- YOUR OBJECTIVE -
Search the records for the string "computer", then copy each line where it appears.

- RECORDS SHOWN -
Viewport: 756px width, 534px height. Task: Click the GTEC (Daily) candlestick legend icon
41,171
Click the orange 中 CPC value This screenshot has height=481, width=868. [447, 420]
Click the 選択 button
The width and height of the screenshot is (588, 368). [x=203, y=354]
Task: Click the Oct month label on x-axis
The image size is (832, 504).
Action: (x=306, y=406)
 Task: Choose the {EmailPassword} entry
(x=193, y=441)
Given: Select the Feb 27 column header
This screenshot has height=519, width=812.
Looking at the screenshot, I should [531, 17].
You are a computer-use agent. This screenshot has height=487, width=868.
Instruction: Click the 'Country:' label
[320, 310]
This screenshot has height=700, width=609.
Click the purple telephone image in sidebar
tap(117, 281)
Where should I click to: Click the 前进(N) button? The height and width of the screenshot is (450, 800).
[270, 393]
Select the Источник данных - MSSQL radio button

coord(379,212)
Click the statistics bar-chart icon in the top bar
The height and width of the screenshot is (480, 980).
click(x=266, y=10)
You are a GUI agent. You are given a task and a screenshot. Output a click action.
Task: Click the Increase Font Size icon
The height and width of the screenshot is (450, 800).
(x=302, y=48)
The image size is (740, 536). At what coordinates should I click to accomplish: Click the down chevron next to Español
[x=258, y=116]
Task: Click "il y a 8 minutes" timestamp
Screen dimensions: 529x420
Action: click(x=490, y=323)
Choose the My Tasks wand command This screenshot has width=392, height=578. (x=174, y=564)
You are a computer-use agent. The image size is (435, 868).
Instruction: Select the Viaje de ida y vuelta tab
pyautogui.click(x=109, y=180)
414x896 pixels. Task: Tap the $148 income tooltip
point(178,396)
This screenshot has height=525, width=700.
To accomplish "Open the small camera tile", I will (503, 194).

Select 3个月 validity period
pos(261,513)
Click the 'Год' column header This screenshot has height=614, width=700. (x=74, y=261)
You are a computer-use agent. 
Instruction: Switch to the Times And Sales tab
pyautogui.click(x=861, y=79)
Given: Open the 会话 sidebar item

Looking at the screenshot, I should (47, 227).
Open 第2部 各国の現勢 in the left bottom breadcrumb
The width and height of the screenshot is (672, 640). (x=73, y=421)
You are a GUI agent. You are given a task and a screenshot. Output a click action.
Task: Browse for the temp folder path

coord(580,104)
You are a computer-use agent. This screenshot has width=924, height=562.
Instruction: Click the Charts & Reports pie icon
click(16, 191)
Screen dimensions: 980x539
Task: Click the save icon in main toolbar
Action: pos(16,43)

- OUTPUT FOR THIS EXERCISE -
You are a computer-use agent. This screenshot has height=487, width=868.
You are a computer-use agent. The image size is (435, 868).
You are a computer-use agent. 
You are a computer-use agent. This screenshot has width=924, height=562.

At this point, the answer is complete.